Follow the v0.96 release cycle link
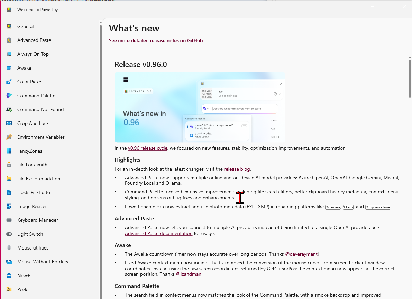(147, 148)
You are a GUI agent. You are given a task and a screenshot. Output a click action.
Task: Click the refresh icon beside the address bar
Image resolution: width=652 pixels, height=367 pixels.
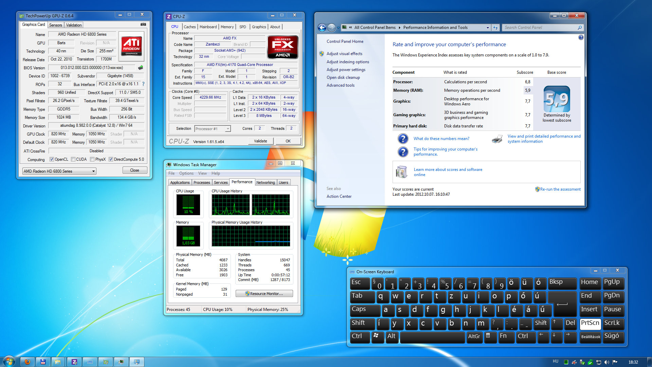point(495,28)
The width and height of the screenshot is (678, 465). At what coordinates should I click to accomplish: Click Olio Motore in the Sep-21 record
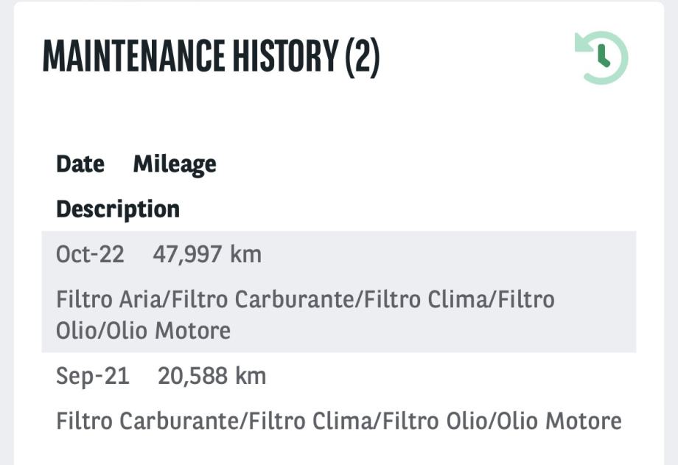pyautogui.click(x=559, y=422)
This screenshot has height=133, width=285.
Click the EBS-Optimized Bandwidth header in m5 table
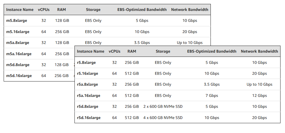click(x=142, y=10)
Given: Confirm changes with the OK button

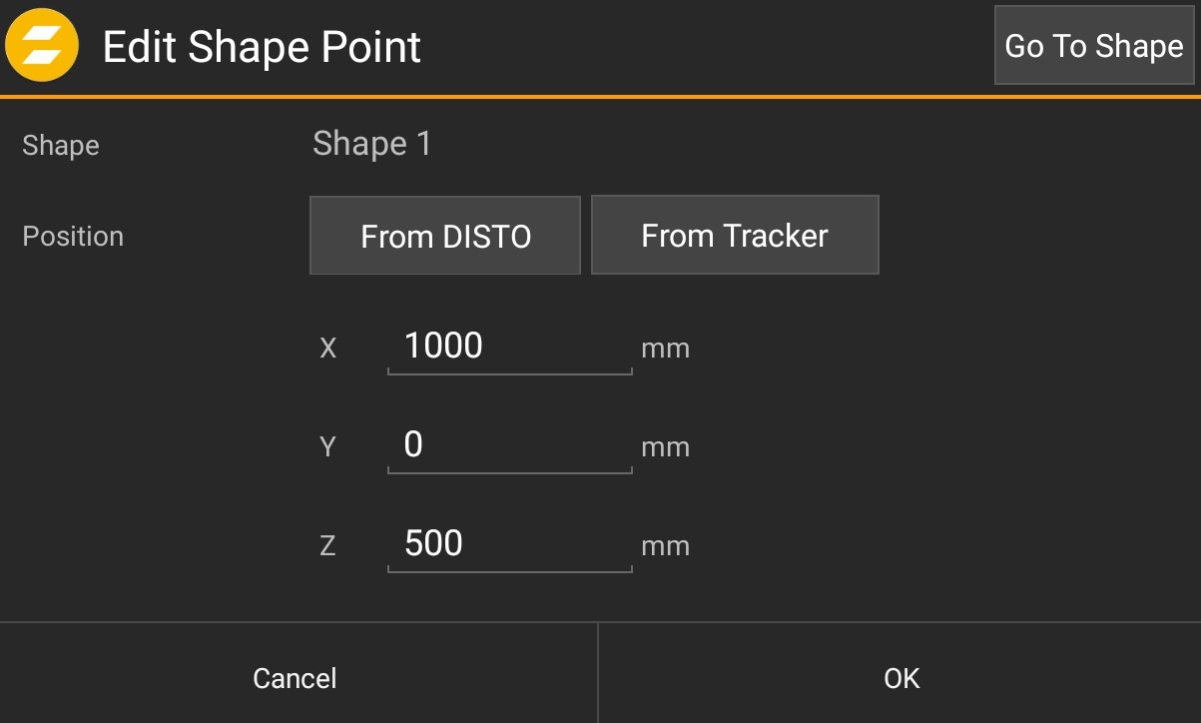Looking at the screenshot, I should (x=901, y=677).
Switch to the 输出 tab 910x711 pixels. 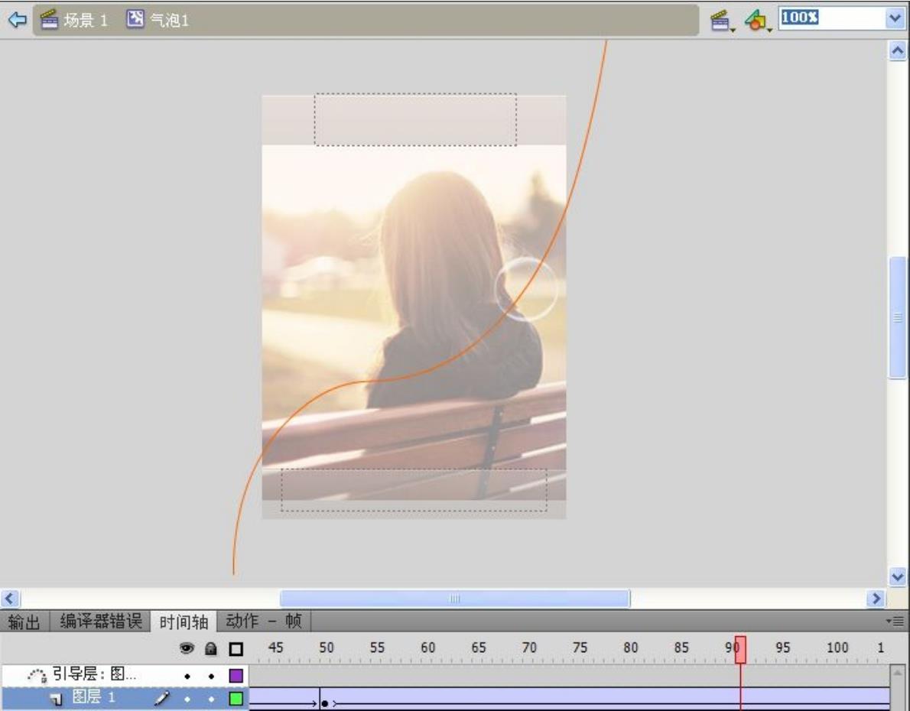(x=24, y=622)
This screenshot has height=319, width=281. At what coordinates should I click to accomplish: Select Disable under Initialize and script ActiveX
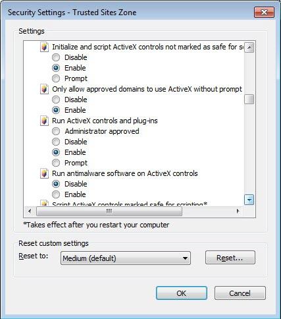click(x=56, y=57)
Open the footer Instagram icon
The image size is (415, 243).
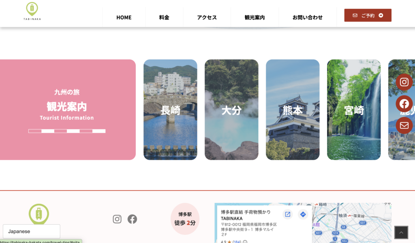(117, 219)
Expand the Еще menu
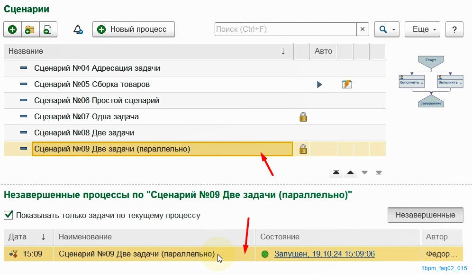This screenshot has width=472, height=275. click(x=424, y=29)
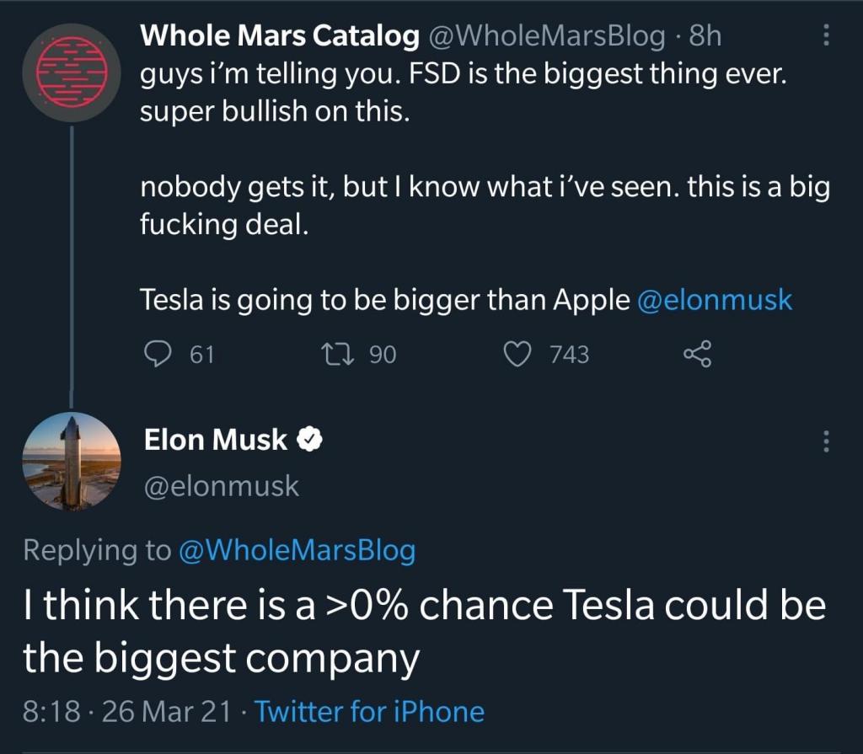Image resolution: width=863 pixels, height=754 pixels.
Task: Like the Whole Mars Catalog tweet with heart icon
Action: pos(515,355)
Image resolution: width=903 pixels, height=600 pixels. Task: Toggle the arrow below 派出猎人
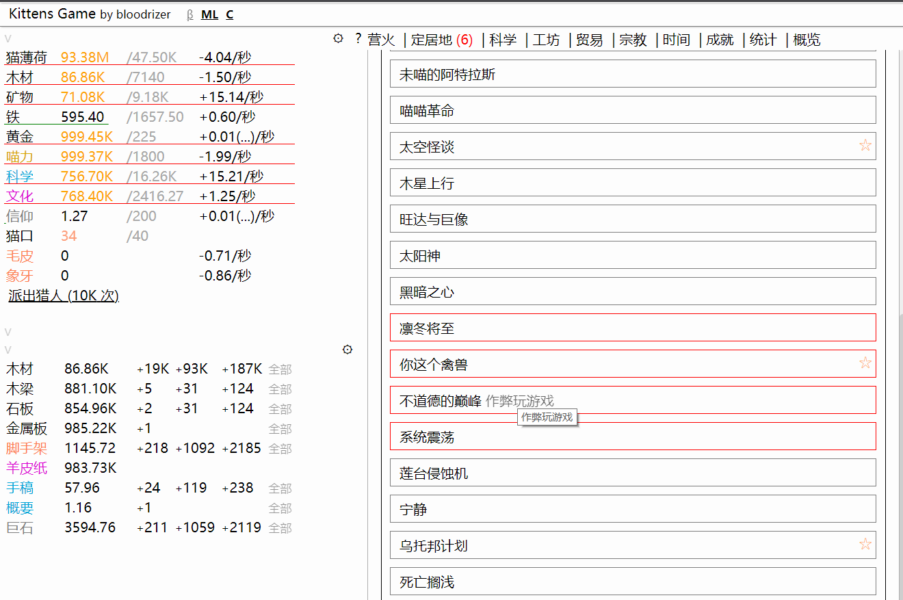click(8, 332)
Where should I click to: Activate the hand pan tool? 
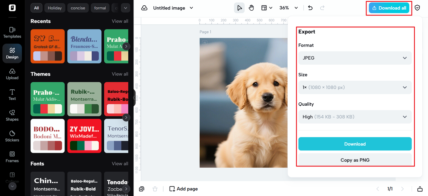(251, 8)
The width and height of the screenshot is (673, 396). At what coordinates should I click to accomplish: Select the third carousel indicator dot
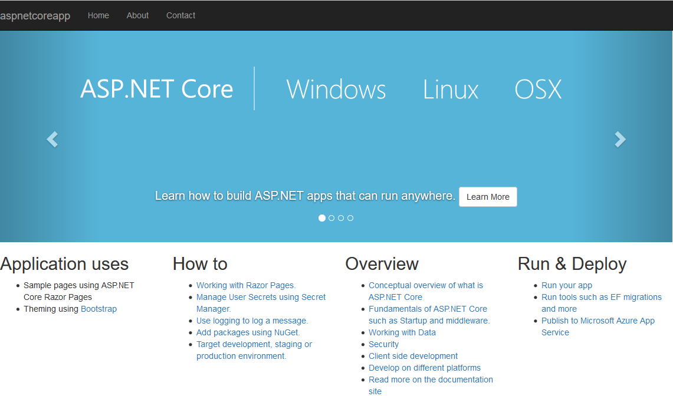click(x=340, y=217)
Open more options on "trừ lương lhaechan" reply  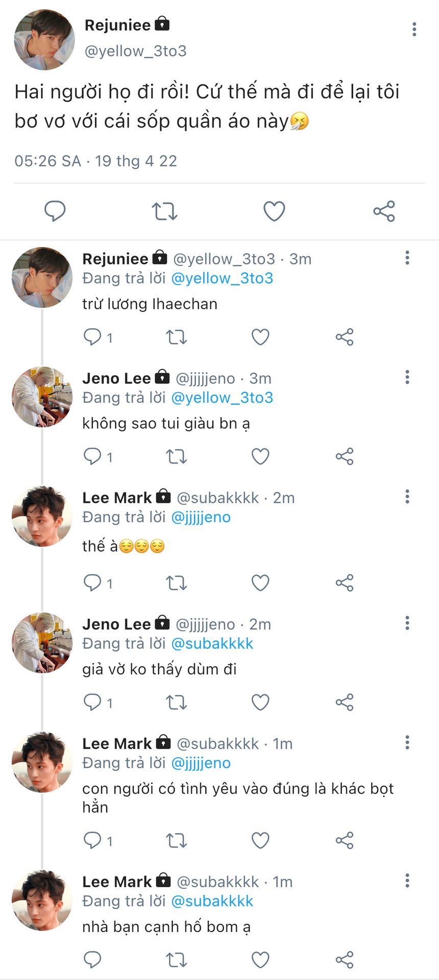[x=407, y=258]
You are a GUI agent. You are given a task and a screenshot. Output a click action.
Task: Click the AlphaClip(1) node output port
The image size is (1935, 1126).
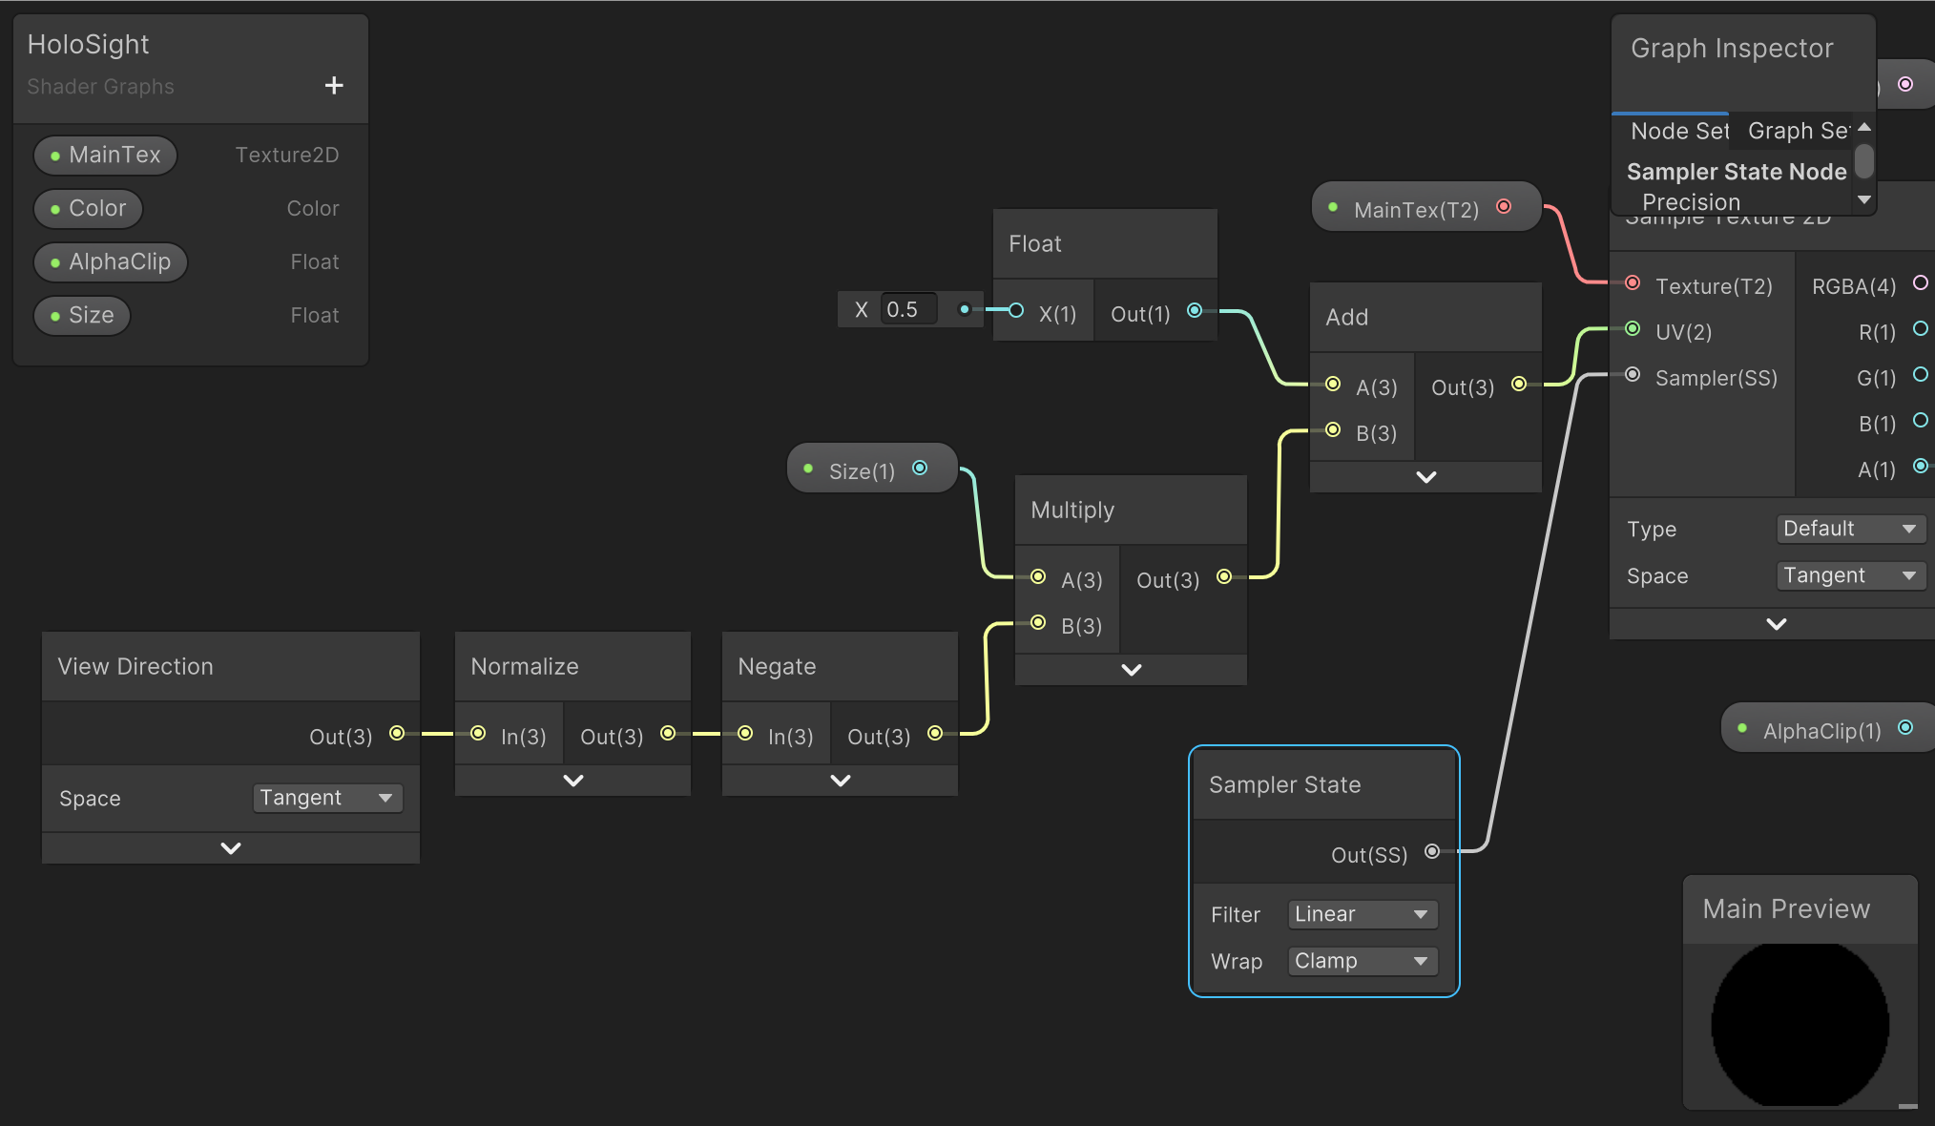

——————

• [SHORT TASK] Convert the entries between the lines holding "Expand the Еще menu" and "click(x=340, y=217)", inclusive, into a numbered list, skipping blank lines and omitting the pictures.

• [FINISHED TASK]
1. Expand the Еще menu
2. This screenshot has width=472, height=275. click(x=424, y=29)
3. Image resolution: width=863 pixels, height=754 pixels.
4. Task: Like the Whole Mars Catalog tweet with heart icon
5. Action: pos(515,355)
6. Image resolution: width=903 pixels, height=600 pixels. Task: Toggle the arrow below 派出猎人
7. click(8, 332)
8. Where should I click to: Activate the hand pan tool? 
9. (251, 8)
10. The width and height of the screenshot is (673, 396). At what coordinates should I click to accomplish: Select the third carousel indicator dot
11. click(x=340, y=217)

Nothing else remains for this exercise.